Outro bom exemplo de brincadeiras infantis são as de médico e de casinha, nas quais personagens da vida adulta são incorporados. Poderíamos dizer que nesse caso, o brincar se sustenta, sobretudo, no princípio do prazer, conservado na fantasia, e em um dos principais desejos infantis, o de ser adulto, o que muito contribui com o desenvolvimento humano.

Mas do que afinal se trata a fantasia? A fantasia fica em um espaço imaginário dentro do território da razão, com uma fronteira definida separando-a da realidade. Lá vivem faunos, sereias, monstros, vilões, heróis, todos vivendo em um mundo em que tudo é possível. O impossível e o possível convivem bem sem nenhum tipo de problema.

No texto freudiano, o psicanalista afirma que o escritor criativo adulto faz o mesmo que a criança, uma vez que “Cria um mundo de fantasia que ele leva muito a sério, isto é, no qual investe uma grande quantidade de emoção, enquanto mantém uma separação nítida entre o mesmo e a realidade”. Ou seja, mesmo nesta atividade adulta há a percepção da oposição entre a realidade e o brincar.

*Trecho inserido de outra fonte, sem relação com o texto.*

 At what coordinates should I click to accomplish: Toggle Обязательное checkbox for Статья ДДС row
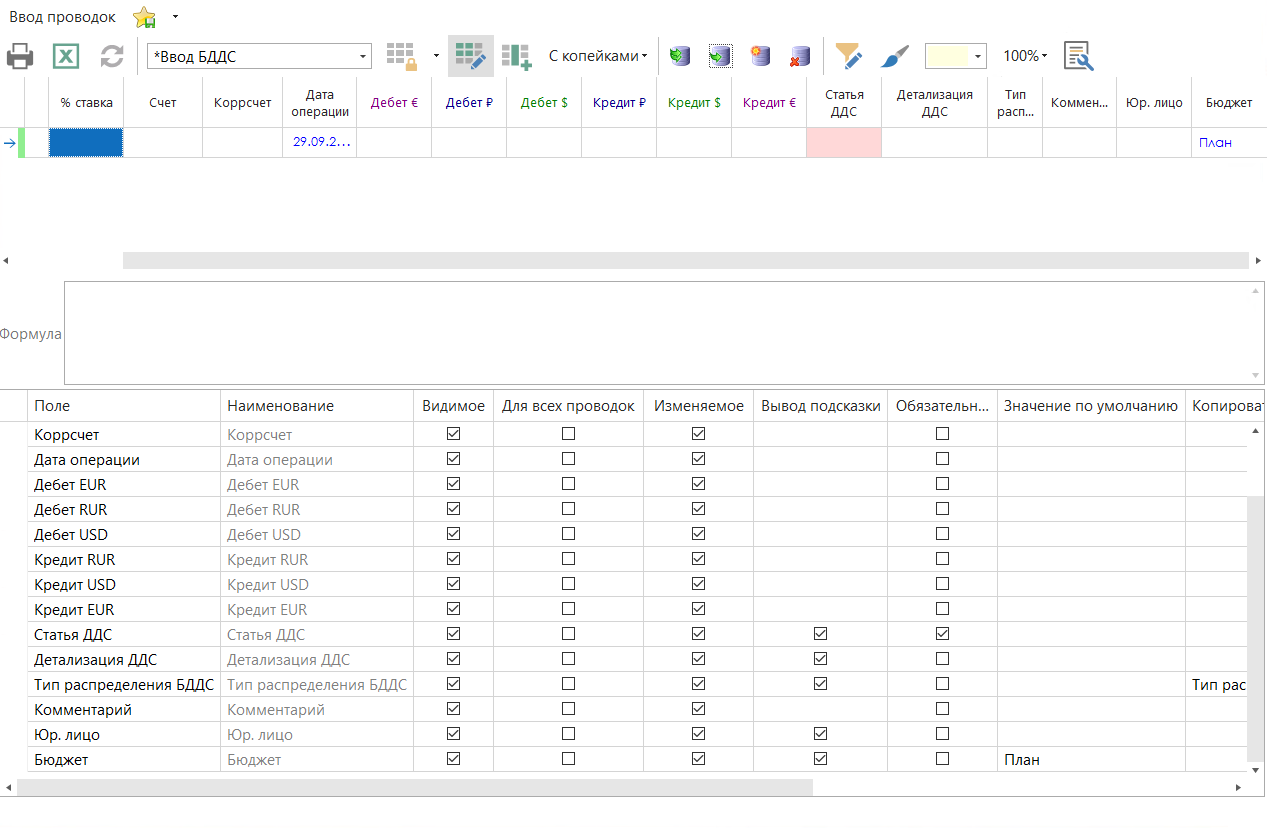pyautogui.click(x=942, y=634)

Podemos nos perguntar nesse momento, sobre o percurso do fantasiar da infância para a fase adulta. À primeira vista pareceria que ao crescer as pessoas param de brincar e renunciam a este prazer, mas o que se vê é que isso nunca é renunciado. “Da mesma forma, a criança em crescimento, quando para de brincar, só abdica do elo com os objetos reais; em vez de brincar, ela agora fantasia”. Ao criar castelos no ar e devanear, a criança consegue abolir temporariamente, o princípio da realidade permitindo que reine o princípio do prazer.

Portanto, qual a chave para responder à pergunta sobre o que acontece com o brincar na fase adulta? Como identificar as fantasias já que os adultos não podem mais brincar? O adulto tem que atuar no mundo real, tem que trabalhar e ter responsabilidades. A hipótese de Freud é que algumas dessas pessoas se tornarão escritores.

Zezé, um menino imaginoso

A pungente história de Zezé é um bom exemplo para esclarecer como a criança brinca e através da fantasia, cria um mundo mais suportável para si. Filho de um pai alcoólatra e de uma mãe sempre triste e ausente de casa, o menino sonha em sair da cidade onde mora e ter uma vida melhor. Antes que isto seja possível, cria brincadeiras em que cavalga em cavalos, canta músicas que só ele pode ouvir, passeia em florestas e “faz amizade” com um pé de laranja lima. Será nesta árvore que encontrará um interlocutor fiel para ouvir seu sofrimento e para sair em cavalgada em direção a mundos mais felizes.

Zezé é um menino que acredita ser o diabo (ficção sobre o mal-entendido estrutural que faz parte da história de todo ser falante e que diz sobre o lugar da criança como objeto no desejo dos pais) e faz tudo para que essa fantasia se confirme: quebra vidraças, passa cera na rua, coloca fogo em cercas. A consequência é estar sempre apanhando do pai e irmãos.

Felizmente, será o encontro com o Portuga que algo se abre em sua trajetória desafortunada. Será com esse homem, que desafia a morte ao passar na linha de trem, que encontrará uma espécie de pai que o ouve e entende.

Penso que a grande importância do Portuga será a de incentivar a criança, que tem grande apreço pelas palavras e nomes, a transformar sua fantasia em histórias.

Finalizo esse pequeno texto com a citação de Freud em Escritores criativos: “Acaso não poderíamos dizer que ao brincar toda criança se comporta como um escritor criativo, pois cria um mundo próprio, ou melhor, reajusta os elementos de seu mundo de uma nova forma que lhe agrade?”

Referências bibliográficas:

FREUD, Sigmund. Escritores criativos e devaneio. In: FREUD, Sigmund. Gradiva de Jensen e outros trabalhos. Rio de Janeiro: Imago, 1976. p. 147-158. (Edição standard brasileira das obras psicológicas completas de Sigmund Freud, 9).